Top of Exercise input

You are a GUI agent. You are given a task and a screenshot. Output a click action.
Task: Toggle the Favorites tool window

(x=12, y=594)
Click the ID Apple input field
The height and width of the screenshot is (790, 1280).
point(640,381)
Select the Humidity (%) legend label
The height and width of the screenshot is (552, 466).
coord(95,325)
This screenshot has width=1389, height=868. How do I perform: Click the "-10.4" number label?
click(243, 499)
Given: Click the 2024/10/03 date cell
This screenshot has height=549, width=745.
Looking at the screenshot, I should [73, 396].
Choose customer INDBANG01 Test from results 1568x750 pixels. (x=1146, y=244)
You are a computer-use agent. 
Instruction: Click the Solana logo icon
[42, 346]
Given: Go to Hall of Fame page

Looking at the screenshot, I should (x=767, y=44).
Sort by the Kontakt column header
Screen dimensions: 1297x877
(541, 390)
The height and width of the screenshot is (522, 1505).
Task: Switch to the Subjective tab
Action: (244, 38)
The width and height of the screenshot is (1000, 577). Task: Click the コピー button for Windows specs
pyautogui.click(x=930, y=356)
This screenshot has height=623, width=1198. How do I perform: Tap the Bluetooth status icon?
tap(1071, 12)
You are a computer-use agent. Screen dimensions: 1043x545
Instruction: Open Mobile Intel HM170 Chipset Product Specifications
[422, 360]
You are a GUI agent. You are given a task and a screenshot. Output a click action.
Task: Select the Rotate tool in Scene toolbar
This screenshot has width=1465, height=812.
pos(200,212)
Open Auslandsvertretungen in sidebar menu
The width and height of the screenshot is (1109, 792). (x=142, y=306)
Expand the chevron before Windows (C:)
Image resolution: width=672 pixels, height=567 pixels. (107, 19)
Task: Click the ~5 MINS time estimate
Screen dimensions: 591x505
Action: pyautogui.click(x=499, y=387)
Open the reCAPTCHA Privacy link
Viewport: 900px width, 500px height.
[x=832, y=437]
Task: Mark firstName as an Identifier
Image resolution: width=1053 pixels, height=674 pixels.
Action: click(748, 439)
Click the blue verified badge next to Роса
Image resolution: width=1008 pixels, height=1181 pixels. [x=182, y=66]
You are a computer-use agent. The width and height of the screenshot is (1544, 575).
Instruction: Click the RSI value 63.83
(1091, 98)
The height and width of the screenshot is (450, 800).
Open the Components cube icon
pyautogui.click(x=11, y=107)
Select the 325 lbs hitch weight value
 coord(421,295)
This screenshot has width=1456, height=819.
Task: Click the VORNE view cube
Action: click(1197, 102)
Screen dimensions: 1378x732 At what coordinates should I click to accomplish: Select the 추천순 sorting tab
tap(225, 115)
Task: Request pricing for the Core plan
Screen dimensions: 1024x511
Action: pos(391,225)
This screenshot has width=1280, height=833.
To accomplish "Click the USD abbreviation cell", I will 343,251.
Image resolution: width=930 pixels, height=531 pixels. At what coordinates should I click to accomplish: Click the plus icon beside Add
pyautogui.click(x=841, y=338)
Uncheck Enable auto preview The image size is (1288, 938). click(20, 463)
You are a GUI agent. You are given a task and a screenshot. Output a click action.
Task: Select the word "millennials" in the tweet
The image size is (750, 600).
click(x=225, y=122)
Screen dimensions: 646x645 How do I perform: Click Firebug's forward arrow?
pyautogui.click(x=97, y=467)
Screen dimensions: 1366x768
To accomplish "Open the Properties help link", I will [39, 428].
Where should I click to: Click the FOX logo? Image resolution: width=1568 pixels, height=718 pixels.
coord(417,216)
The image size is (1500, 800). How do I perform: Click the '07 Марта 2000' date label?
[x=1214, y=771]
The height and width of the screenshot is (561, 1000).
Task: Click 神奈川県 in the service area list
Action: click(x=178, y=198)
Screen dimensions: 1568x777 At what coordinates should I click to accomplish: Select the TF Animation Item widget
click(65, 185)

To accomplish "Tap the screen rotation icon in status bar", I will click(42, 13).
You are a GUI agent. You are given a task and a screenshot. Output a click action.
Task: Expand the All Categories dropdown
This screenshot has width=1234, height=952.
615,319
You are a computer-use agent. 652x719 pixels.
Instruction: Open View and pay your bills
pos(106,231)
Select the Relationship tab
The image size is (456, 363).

Bottom of Exercise input

§ **Your objective**
No line may be skipped. Transcribe the listing above exactly.

§ **Exercise result**
You are a GUI agent. You are given a task and a screenshot. Output a click action.
Task: Toggle the Favorites tool window

(x=12, y=594)
Click the ID Apple input field
The height and width of the screenshot is (790, 1280).
point(640,381)
Select the Humidity (%) legend label
The height and width of the screenshot is (552, 466).
coord(95,325)
This screenshot has width=1389, height=868. How do I perform: Click the "-10.4" number label?
click(243, 499)
Given: Click the 2024/10/03 date cell
This screenshot has height=549, width=745.
Looking at the screenshot, I should [73, 396].
Choose customer INDBANG01 Test from results 1568x750 pixels. (x=1146, y=244)
You are a computer-use agent. 
Instruction: Click the Solana logo icon
[42, 346]
Given: Go to Hall of Fame page

Looking at the screenshot, I should (x=767, y=44).
Sort by the Kontakt column header
Screen dimensions: 1297x877
(541, 390)
The height and width of the screenshot is (522, 1505).
Task: Switch to the Subjective tab
Action: (244, 38)
The width and height of the screenshot is (1000, 577). Task: Click the コピー button for Windows specs
pyautogui.click(x=930, y=356)
This screenshot has height=623, width=1198. How do I perform: Tap the Bluetooth status icon?
tap(1071, 12)
You are a computer-use agent. Screen dimensions: 1043x545
Instruction: Open Mobile Intel HM170 Chipset Product Specifications
[422, 360]
You are a GUI agent. You are given a task and a screenshot. Output a click action.
Task: Select the Rotate tool in Scene toolbar
This screenshot has width=1465, height=812.
pos(200,212)
Open Auslandsvertretungen in sidebar menu
The width and height of the screenshot is (1109, 792). (x=142, y=306)
Expand the chevron before Windows (C:)
Image resolution: width=672 pixels, height=567 pixels. (107, 19)
Task: Click the ~5 MINS time estimate
Screen dimensions: 591x505
Action: pyautogui.click(x=499, y=387)
Open the reCAPTCHA Privacy link
Viewport: 900px width, 500px height.
[x=832, y=437]
Task: Mark firstName as an Identifier
Image resolution: width=1053 pixels, height=674 pixels.
Action: click(748, 439)
Click the blue verified badge next to Роса
Image resolution: width=1008 pixels, height=1181 pixels. [x=182, y=66]
You are a computer-use agent. The width and height of the screenshot is (1544, 575).
Instruction: Click the RSI value 63.83
(1091, 98)
The height and width of the screenshot is (450, 800).
Open the Components cube icon
pyautogui.click(x=11, y=107)
Select the 325 lbs hitch weight value
 coord(421,295)
This screenshot has width=1456, height=819.
Task: Click the VORNE view cube
Action: click(1197, 102)
Screen dimensions: 1378x732 At what coordinates should I click to accomplish: Select the 추천순 sorting tab
tap(225, 115)
Task: Request pricing for the Core plan
Screen dimensions: 1024x511
Action: pos(391,225)
This screenshot has width=1280, height=833.
To accomplish "Click the USD abbreviation cell", I will 343,251.
Image resolution: width=930 pixels, height=531 pixels. At what coordinates should I click to accomplish: Click the plus icon beside Add
pyautogui.click(x=841, y=338)
Uncheck Enable auto preview The image size is (1288, 938). click(20, 463)
You are a GUI agent. You are given a task and a screenshot. Output a click action.
Task: Select the word "millennials" in the tweet
The image size is (750, 600).
click(x=225, y=122)
Screen dimensions: 646x645 How do I perform: Click Firebug's forward arrow?
pyautogui.click(x=97, y=467)
Screen dimensions: 1366x768
To accomplish "Open the Properties help link", I will [39, 428].
Where should I click to: Click the FOX logo? Image resolution: width=1568 pixels, height=718 pixels.
coord(417,216)
The image size is (1500, 800). How do I perform: Click the '07 Марта 2000' date label?
[x=1214, y=771]
The height and width of the screenshot is (561, 1000).
Task: Click 神奈川県 in the service area list
Action: click(x=178, y=198)
Screen dimensions: 1568x777 At what coordinates should I click to accomplish: Select the TF Animation Item widget
click(65, 185)

To accomplish "Tap the screen rotation icon in status bar", I will click(42, 13).
You are a GUI agent. You are given a task and a screenshot. Output a click action.
Task: Expand the All Categories dropdown
This screenshot has width=1234, height=952.
615,319
You are a computer-use agent. 652x719 pixels.
Instruction: Open View and pay your bills
pos(106,231)
Select the Relationship tab
The image size is (456, 363).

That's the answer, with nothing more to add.